Scottish hip hop is the regional manifestation of the British hip hop culture in Scotland, comprising the five elements of MCing, DJing, beatboxing, graffiti and b-boying.

History
In the 1980s, elements of hip hop culture had spread to Scotland. Scottish actor and stand-up comedian Johnny Beattie claimed to be "Scotland's first rap star". His song "The Glasgow Rap" was released in 1983 and received some chart success at the time.

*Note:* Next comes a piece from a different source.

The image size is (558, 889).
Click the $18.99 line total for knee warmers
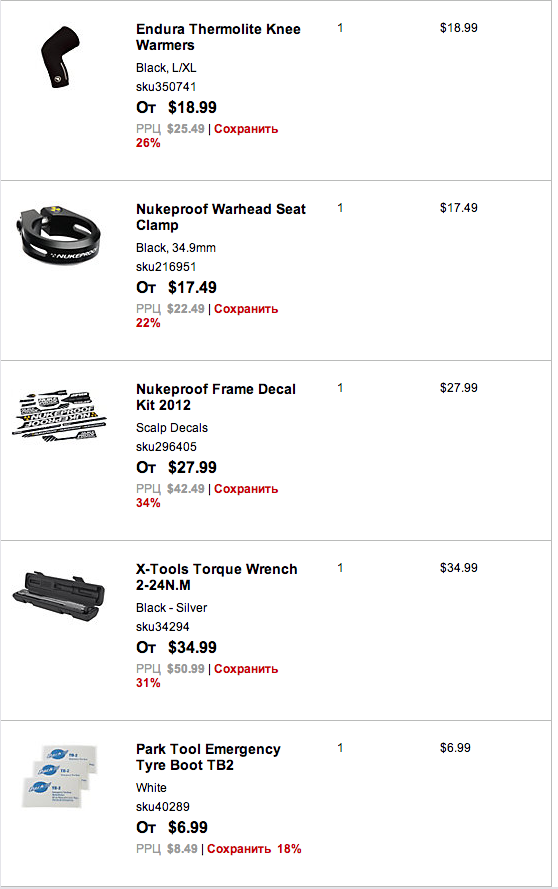[459, 28]
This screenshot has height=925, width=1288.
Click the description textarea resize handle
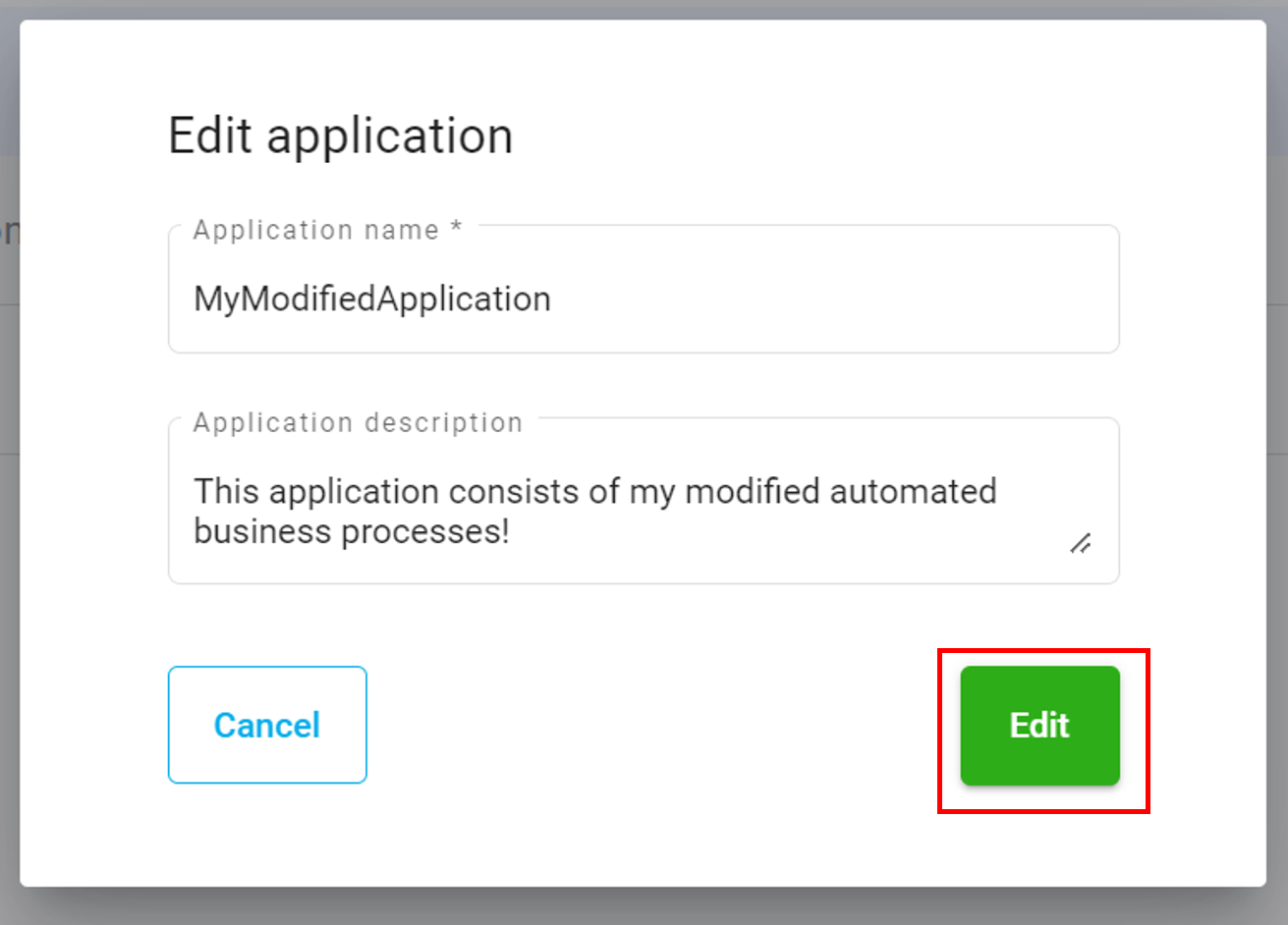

In the late 1980s artists such as Two Tone Committee, Bill Drummond, Krack Free Media, Dope Inc and into the early 1990s with Blacka'nized, NorthernXposure, Zulu Syndicate, Eastborn, Major Threat, All Time High and UTI (Under The Influence) laid the groundwork for a Scottish Hip Hop subculture, rapping consciously about their own lives and problems in their own voices rather than emulating American rappers of the time. The first Scottish hip-hop on vinyl was The Frontal Attack, released by Dope Inc in 1991. In Glasgow, Steg G & the Freestyle Master were producing work that added a west coast twist to Scottish rap.

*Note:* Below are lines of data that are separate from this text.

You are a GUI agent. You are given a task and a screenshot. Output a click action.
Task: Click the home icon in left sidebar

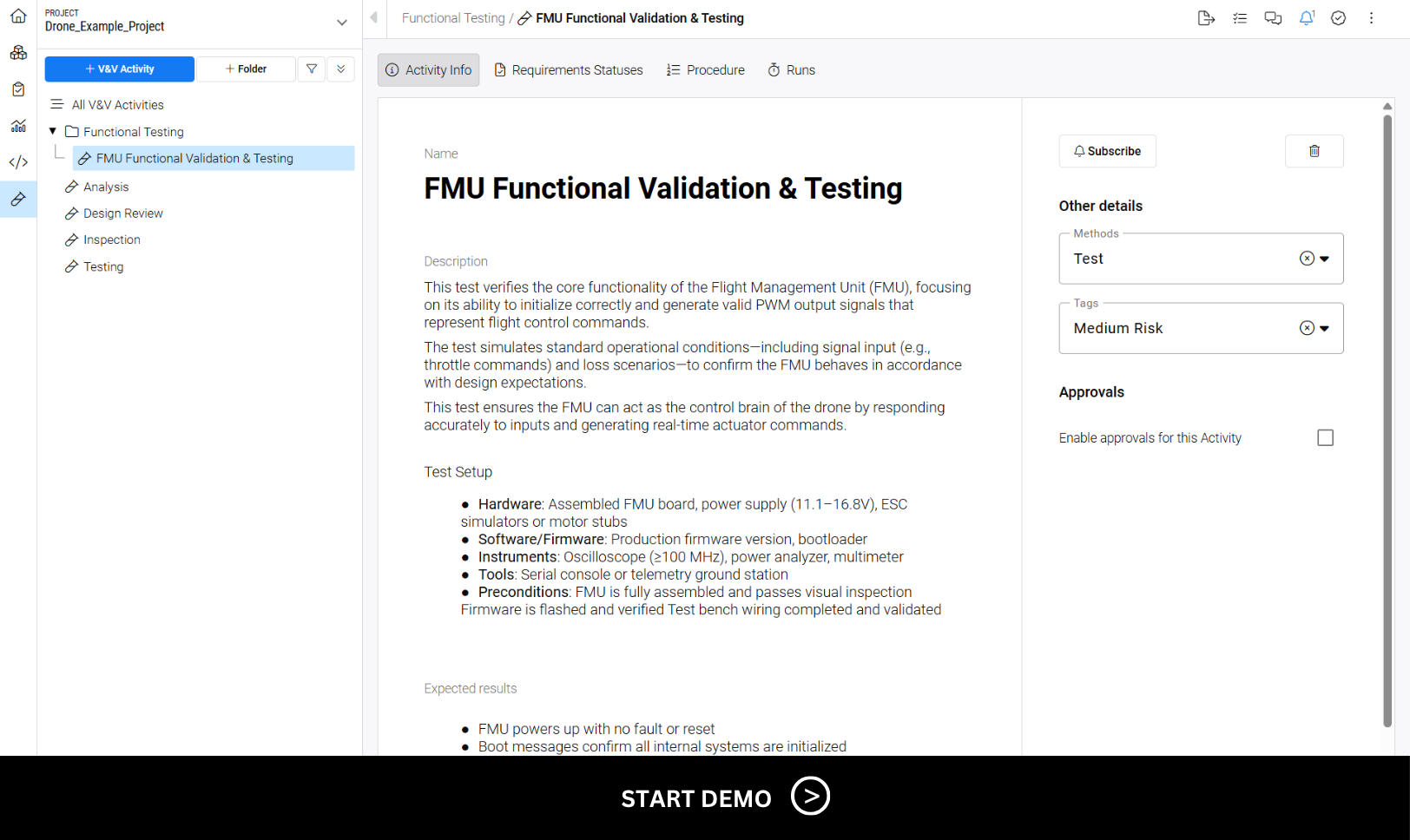pos(18,16)
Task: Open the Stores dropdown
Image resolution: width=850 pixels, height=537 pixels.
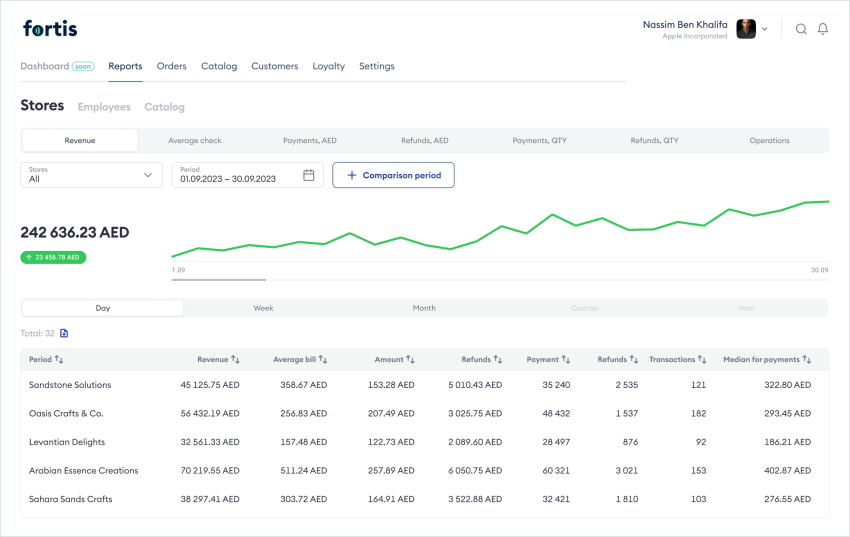Action: [91, 175]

In the early 2010s, a defined scene became more visible in the mainstream for various reasons.

Firstly, the emergence of "written" battle rap as a defined artform led to greater exposure of the scene as whole, thanks to the creation of battle events in both Edinburgh & Glasgow by Nity Gritz, co-hosted by Werd (S.O.S)  This even culminated in a Scotsman becoming the de facto UK battle rap champion when Soul became the Don't Flop champion in 2015.

Several artists within the hip hop community also became galvanised by the 2014 Scottish independence referendum. The likes of Loki and Stanley Odd championed the Yes vote. The former emerged as an activist and cultural voice on behalf of the hip hop community, while the latter went viral with their single "Son, I Voted Yes".

Elsewhere, several acts within the scene broke into the mainstream. The likes of Hector Bizerk and The LaFontaines earned prestigious slots at the T in the Park festival, as well as widespread critical recognition. Meanwhile, Young Fathers, a hip hop group from Edinburgh, achieved UK-wide success with their album "Dead", for which they won the Mercury prize. While Edinburgh's Madhat McGore pushed the music further down south, working with English acts and appearing on Charlie Sloth's BBC Fire in the Booth. Eastborn toured Australia, the US and China, as well as guest slot presenter of BBC 1xtra.

Edinburgh Born Rob Mitchell leads Abstract Orchestra, a British hip hop orchestra that are known for reworking classic American hip hop and working with both UK and US artists.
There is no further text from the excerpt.